WHAT THIS TASK INVOLVES | Count the lines in the records below that contain the string "height", treating case as significant. Give only the number.

MATERIAL FOR THE TASK |
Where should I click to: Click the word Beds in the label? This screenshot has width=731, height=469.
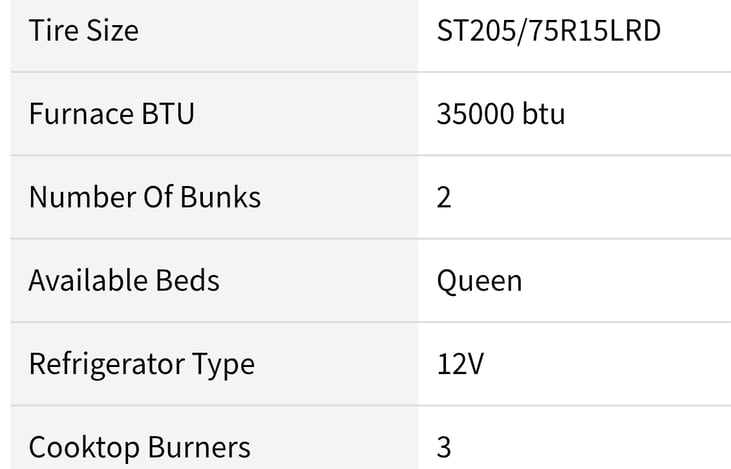coord(187,280)
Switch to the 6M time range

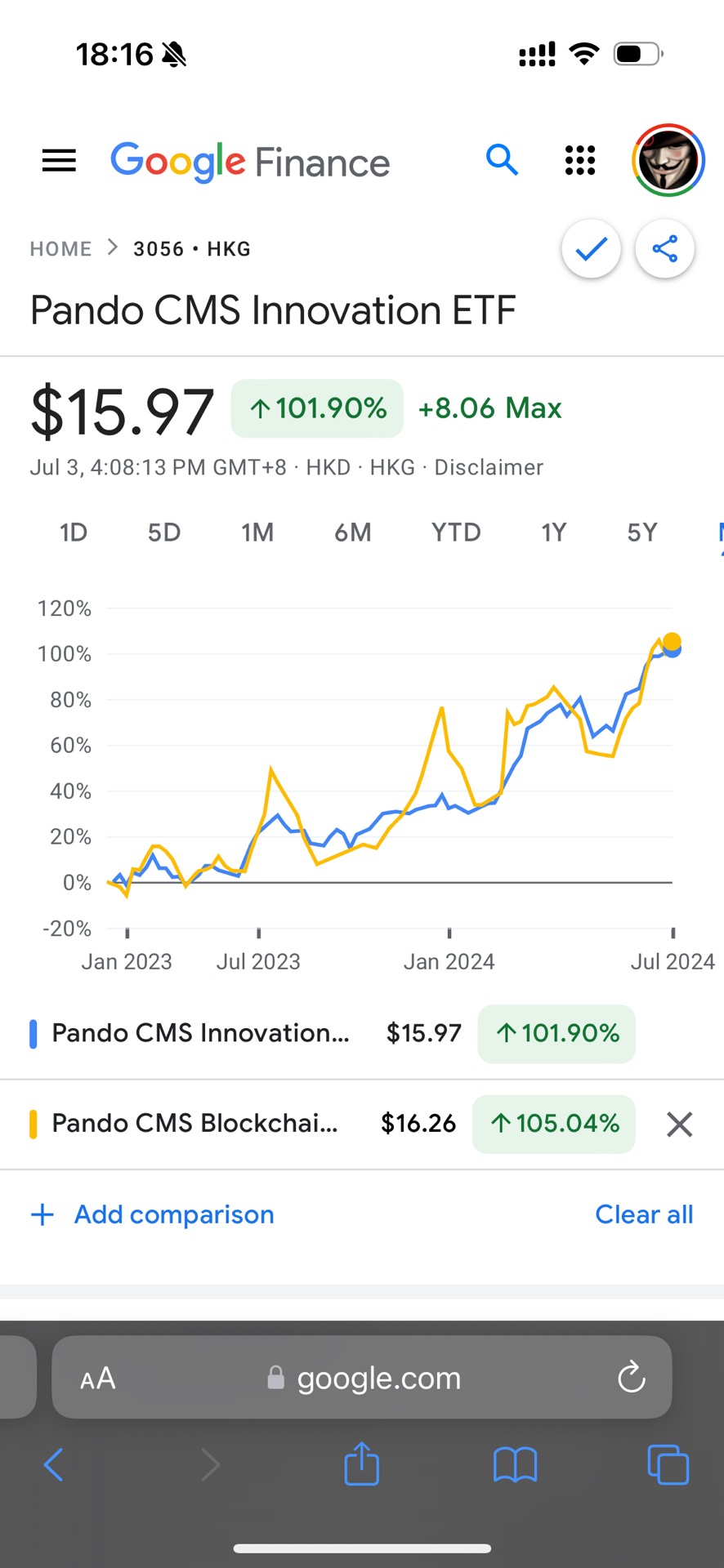click(352, 532)
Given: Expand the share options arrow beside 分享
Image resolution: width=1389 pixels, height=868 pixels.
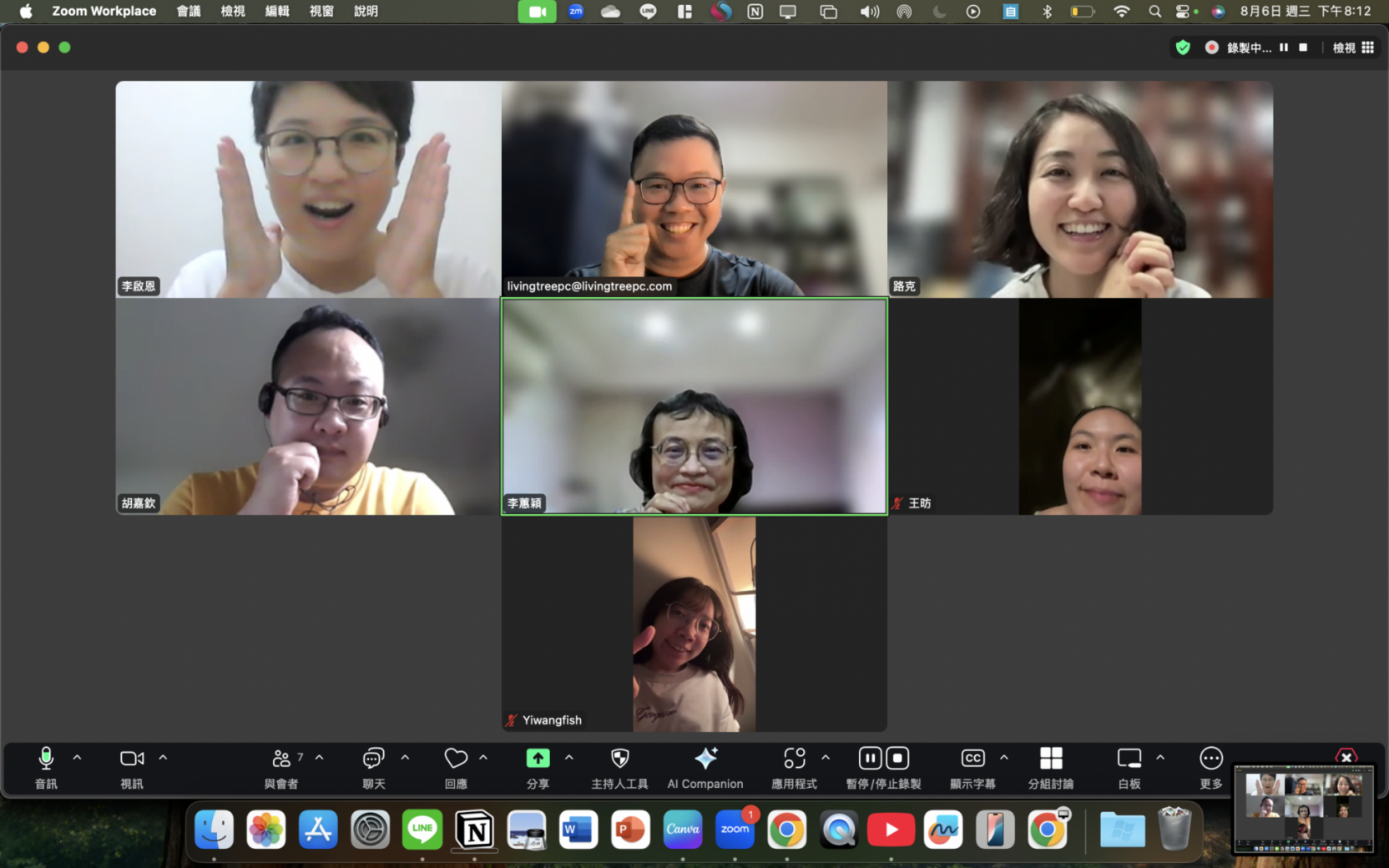Looking at the screenshot, I should click(x=569, y=758).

RESULT | 2